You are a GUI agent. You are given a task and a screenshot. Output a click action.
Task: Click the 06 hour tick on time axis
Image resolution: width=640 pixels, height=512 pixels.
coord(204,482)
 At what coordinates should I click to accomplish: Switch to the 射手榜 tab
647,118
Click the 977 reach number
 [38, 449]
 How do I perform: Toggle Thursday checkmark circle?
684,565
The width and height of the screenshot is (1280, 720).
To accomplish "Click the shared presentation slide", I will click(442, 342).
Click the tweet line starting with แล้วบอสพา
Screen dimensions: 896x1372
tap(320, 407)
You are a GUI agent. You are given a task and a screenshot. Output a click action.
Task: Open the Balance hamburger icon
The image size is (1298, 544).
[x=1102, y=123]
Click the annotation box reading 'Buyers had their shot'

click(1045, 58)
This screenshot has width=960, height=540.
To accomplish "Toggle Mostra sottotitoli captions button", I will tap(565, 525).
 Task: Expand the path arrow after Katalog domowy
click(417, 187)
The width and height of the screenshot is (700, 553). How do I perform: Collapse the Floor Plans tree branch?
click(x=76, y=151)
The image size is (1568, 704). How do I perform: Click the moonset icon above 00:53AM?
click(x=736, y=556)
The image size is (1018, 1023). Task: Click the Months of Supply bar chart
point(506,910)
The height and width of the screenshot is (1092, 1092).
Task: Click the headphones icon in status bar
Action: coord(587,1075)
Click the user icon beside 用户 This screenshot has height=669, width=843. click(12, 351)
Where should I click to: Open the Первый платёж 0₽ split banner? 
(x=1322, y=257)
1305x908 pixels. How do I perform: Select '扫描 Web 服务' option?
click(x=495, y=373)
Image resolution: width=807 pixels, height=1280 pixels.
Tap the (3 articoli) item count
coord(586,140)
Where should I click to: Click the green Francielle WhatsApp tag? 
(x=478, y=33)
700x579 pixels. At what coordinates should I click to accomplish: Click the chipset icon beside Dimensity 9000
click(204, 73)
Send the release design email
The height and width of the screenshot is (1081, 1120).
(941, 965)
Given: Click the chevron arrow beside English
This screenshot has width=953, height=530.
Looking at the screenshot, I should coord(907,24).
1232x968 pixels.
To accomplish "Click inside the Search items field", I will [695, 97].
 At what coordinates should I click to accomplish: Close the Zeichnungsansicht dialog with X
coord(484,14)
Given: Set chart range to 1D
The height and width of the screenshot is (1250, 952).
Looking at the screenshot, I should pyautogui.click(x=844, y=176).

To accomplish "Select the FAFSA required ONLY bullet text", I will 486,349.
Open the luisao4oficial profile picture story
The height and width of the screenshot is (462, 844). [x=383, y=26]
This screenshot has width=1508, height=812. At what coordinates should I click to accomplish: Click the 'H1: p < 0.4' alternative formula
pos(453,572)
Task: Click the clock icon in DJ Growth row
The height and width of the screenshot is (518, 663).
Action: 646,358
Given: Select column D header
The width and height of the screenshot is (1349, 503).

☆ ☆ ☆ ☆ ☆

_Exercise requirements_.
Return word for word the lines above from the line with "Image resolution: width=807" to the line with "Task: Click the clock icon in DJ Growth row", including both and leaving out all others.

_Response below_.
Image resolution: width=807 pixels, height=1280 pixels.
Tap the (3 articoli) item count
coord(586,140)
Where should I click to: Click the green Francielle WhatsApp tag? 
(x=478, y=33)
700x579 pixels. At what coordinates should I click to accomplish: Click the chipset icon beside Dimensity 9000
click(204, 73)
Send the release design email
The height and width of the screenshot is (1081, 1120).
(941, 965)
Given: Click the chevron arrow beside English
This screenshot has width=953, height=530.
Looking at the screenshot, I should coord(907,24).
1232x968 pixels.
To accomplish "Click inside the Search items field", I will [695, 97].
 At what coordinates should I click to accomplish: Close the Zeichnungsansicht dialog with X
coord(484,14)
Given: Set chart range to 1D
The height and width of the screenshot is (1250, 952).
Looking at the screenshot, I should pyautogui.click(x=844, y=176).

To accomplish "Select the FAFSA required ONLY bullet text", I will 486,349.
Open the luisao4oficial profile picture story
The height and width of the screenshot is (462, 844). [x=383, y=26]
This screenshot has width=1508, height=812. At what coordinates should I click to accomplish: Click the 'H1: p < 0.4' alternative formula
pos(453,572)
Task: Click the clock icon in DJ Growth row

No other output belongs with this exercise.